Maca is a form of root derived from the Peruvian Andes of South America and has been cultivated for almost 3000 years. The invasion by the Incan Empire led to them inheriting these regions and it is often said that Incan warriors would consume maca pre battle to summon strength, but be banned from using it afterwards to protect the women from excessive sexual desires; hence the nickname Andes Aphrodisiac. Today the Quechua people grow the superfood at 9,000-10,000 feet above sea level; its natural altitude making it the highest altitude crop in existence. The health conscious movement in the West and Asia has led to the resurrection of this superfood, but in 1979 the cultivation of maca in Peru had almost died out. The Peruvian government have put a lot of effort into the redevelopment of maca agriculture following the rediscovery of its superfood status.
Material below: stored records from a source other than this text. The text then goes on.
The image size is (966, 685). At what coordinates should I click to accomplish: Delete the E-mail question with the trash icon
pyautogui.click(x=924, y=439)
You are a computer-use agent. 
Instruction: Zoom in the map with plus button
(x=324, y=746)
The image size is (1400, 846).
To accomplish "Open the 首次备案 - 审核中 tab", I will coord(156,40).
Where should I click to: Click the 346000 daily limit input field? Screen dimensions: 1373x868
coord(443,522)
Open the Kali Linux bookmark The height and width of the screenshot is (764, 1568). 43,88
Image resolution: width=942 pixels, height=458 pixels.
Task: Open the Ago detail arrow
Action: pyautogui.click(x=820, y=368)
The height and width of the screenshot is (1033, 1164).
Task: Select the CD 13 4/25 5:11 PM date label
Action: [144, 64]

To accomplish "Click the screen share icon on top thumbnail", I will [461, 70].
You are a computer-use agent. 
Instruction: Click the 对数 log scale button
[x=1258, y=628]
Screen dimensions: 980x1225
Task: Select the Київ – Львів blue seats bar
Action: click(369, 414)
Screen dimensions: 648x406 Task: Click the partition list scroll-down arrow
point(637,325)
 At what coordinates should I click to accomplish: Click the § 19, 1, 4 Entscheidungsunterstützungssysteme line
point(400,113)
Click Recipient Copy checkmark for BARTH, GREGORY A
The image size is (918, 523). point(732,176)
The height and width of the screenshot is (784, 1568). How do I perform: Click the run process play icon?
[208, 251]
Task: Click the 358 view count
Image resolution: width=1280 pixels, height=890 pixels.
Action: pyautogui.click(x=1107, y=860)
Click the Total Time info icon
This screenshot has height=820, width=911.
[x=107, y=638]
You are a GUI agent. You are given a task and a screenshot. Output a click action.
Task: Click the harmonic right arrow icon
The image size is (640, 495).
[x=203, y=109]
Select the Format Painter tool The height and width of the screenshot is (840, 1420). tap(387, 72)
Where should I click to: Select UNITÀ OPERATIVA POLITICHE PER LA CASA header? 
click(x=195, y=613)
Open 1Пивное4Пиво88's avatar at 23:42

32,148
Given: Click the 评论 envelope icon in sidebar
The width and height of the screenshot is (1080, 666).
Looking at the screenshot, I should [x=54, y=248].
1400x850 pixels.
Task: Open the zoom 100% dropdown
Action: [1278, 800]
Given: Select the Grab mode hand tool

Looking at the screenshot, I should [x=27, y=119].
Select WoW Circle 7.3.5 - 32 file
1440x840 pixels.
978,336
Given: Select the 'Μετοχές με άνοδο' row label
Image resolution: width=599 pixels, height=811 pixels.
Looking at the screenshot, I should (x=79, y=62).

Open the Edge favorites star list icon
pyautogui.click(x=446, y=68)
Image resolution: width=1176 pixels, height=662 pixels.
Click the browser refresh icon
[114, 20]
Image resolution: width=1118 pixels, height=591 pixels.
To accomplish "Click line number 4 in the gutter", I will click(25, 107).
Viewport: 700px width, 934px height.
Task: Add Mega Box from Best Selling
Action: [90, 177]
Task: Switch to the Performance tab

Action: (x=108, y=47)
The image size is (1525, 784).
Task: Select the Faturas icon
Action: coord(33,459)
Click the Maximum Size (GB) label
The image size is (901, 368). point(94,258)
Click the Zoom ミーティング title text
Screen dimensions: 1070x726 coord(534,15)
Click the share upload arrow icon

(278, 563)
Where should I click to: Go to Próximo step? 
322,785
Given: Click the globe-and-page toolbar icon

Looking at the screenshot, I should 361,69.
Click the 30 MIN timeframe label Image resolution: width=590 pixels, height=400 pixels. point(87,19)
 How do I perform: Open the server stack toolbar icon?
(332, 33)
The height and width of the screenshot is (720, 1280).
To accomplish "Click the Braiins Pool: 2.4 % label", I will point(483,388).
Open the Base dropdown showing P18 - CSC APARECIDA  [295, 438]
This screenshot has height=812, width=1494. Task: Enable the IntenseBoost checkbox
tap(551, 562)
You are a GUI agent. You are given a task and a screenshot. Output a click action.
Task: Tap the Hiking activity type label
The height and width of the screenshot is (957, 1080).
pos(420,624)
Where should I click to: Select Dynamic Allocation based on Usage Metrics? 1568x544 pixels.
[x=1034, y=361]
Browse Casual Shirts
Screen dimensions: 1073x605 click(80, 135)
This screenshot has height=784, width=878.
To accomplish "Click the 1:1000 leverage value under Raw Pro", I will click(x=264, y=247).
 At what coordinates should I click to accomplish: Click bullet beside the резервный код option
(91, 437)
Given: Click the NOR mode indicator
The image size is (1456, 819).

Maca is a great adaptogen, meaning it has the ability to regulate the body’s glandular-hormonal system, nervous system, cardiovascular system and musculature. Other adaptogens include AFA algae, goji berries and ginseng. Adaptogens are nontoxic in the body and produce an adaptive response to stress, maintaining a level of homeostasis in the body. Maca has been proven to increase energy levels, libido, hormonal and endocrine systems and increase the amount of oxygen in the blood. Maca is fantastic for dealing with stress due to this ability to increase blood oxygen content, the fact it is cultivated at high altitudes lends itself to those dealing with altitude sickness and when mixed in with a coca tea all symptoms dissipate within the hour. Aside from this maca also works on the hypothalamus, the main brain gland, and secretes luteinizing hormones and stimulation. The study by Dr. Gloria Chacon de Popovici PhD suggests that this stimulation activates testosterone, progesterone and DHEA. Essentially these are key hormones for the endocrine system and when these are in balance the human body is able to handle stress, increase energy and libido. Talking of libido, it seems most studies revolve around the aphrodisiac qualities of maca… sex sells after all! The high quality of nutrients, amino acids and fatty acids have a great effect on the cellular level, but its real power comes in its ability to improve semen count and have a great affect on fertility. If taken post pregnancy it can help women express more breast milk. When looking at all of the above qualities its clear to see how maca earned its superfood status.
At Home Use
If you are convinced by the properties of maca then rest assured that its adaptogen qualities mean it can be used sustainably for long periods of times. In health food shops you will often find powdered versions, a tablespoon of which is wonderful in coffee, smoothies, juices and teas. An interesting fact about maca is how it reacts to Cacao. When taken together they boost one an others qualities, this is why you will often find maca desserts and treats, its sweet flavour meaning you can use less sweetener or natural sugars.